Glutamine dipeptide for parenteral nutrition in abdominal surgery: A meta-analysis of randomized controlled trials

Ya-Min Zheng 1,2, Fei Li 1,2, Ming-Ming Zhang 1,2, Xiao-Ting Wu 1,2
PMCID: PMC4087604  PMID: 17167847

Abstract

AIM: To assess the clinical and economical validity of glutamine dipeptide supplemented to parenteral nutrition (PN) in patients undergoing abdominal surgery.

METHODS: A meta-analysis of all the relevant randomized controlled trials (RCTs) was performed. The trials compared the standard PN and PN supplemented with glutamine dipeptide in abdominal surgery. RCTs were identified from the following electronic databases: the Cochrane Library, MEDLINE, EMBASE and ISI web of knowledge (SCI). The search was undertaken in April 2006. Literature references were checked by computer or hand at the same time. Clinical trials were extracted and evaluated by two reviewers independently. Statistical analysis was performed by RevMan4.2 software from Cochrane Collaboration. A P value of < 0.05 was considered statistically significant.

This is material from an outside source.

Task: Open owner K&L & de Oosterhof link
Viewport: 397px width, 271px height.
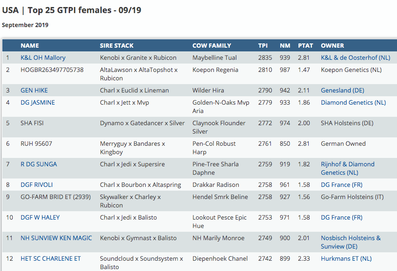Action: point(355,58)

RESULTS: Nine RCTs involving 373 patients were included. The combined results showed that glutamine dipeptide has a positive effect in improving postoperative cumulative nitrogen balance (weighted mean difference (WMD = 8.35, 95% CI [2.98, 13.71], P = 0.002), decreasing postoperative infectious morbidity (OR = 0.24, 95% CI [0.06, 0.93], P = 0.04), shortening the length of hospital stay (WMD= -3.55, 95% CI [-5.26, -1.84], P < 0.00001). No serious adverse effects were found.

CONCLUSION: Postoperative PN supplemented with glutamine dipeptide is effective and safe to decrease the infectious rate, reduce the length of hospital stay and improve nitrogen balance in patients undergoing abdominal surgery. Further high quality trials in children and severe patients are required, and mortality and hospital cost should be considered in future RCTs with sufficient size and rigorous design.

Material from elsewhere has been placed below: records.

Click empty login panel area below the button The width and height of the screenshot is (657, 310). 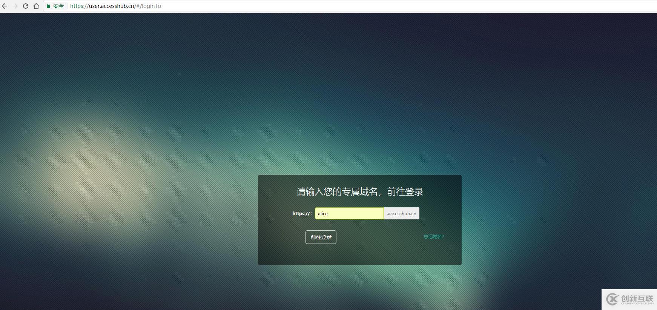point(359,255)
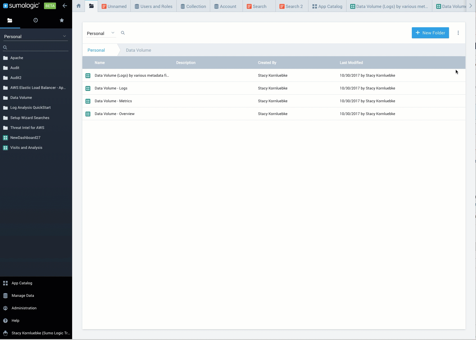Click the Manage Data icon at bottom sidebar

click(x=5, y=296)
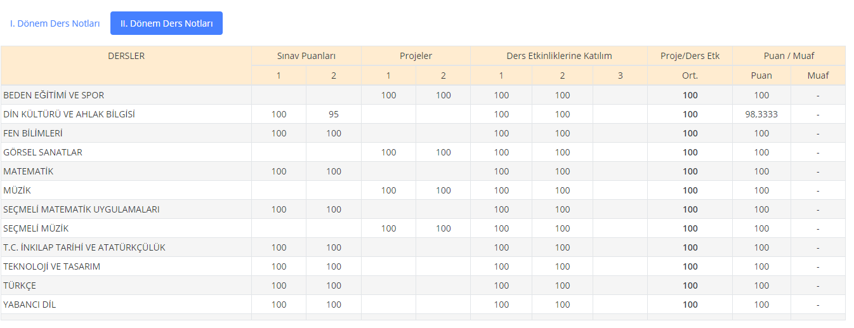Click the Proje/Ders Etk header
The width and height of the screenshot is (854, 328).
(690, 56)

Keywords: Glutamine dipeptide, Parenteral nutrition, Abdominal surgery, Meta-analysis

INTRODUCTION

Glutamine (Gln) is the most abundant free amino acid in the body and plays a vital role in amino acid transport and nitrogen balance. Gln is also a primary fuel for rapidly dividing cells such as enterocytes and lymphocytes, which protect mucosa barricade and enhance immune functions[1]. Patients undergoing elective abdominal surgery usually have malnutrition and Gln concentration is low in blood due to several factors: mechanical obstruction, limitation of food intake, tumor-induced cachexia, obstruction of pancreaticobiliary, malabsorption and ongoing blood loss. Moreover, intravascular and free muscle glutamine pools become depleted in response to perioperative abrosia and operative stress. Free Gln is lack of stability in solution and intravenous adminitration is limited. Glutamine dipeptide (L-alanyl-L-glutamine) can be taken via vein and hydrolyzed into glutamine in circulation as Gln substitution. It was given to patients undergoing abdominal surgery in order to improve their postoperative nitrogen balance and immunonutrition[2]. Therefore, it is worth knowing whether routine supplementation of glutamine dipeptide in parenteral nutrition (PN) can amend clinical outcomes.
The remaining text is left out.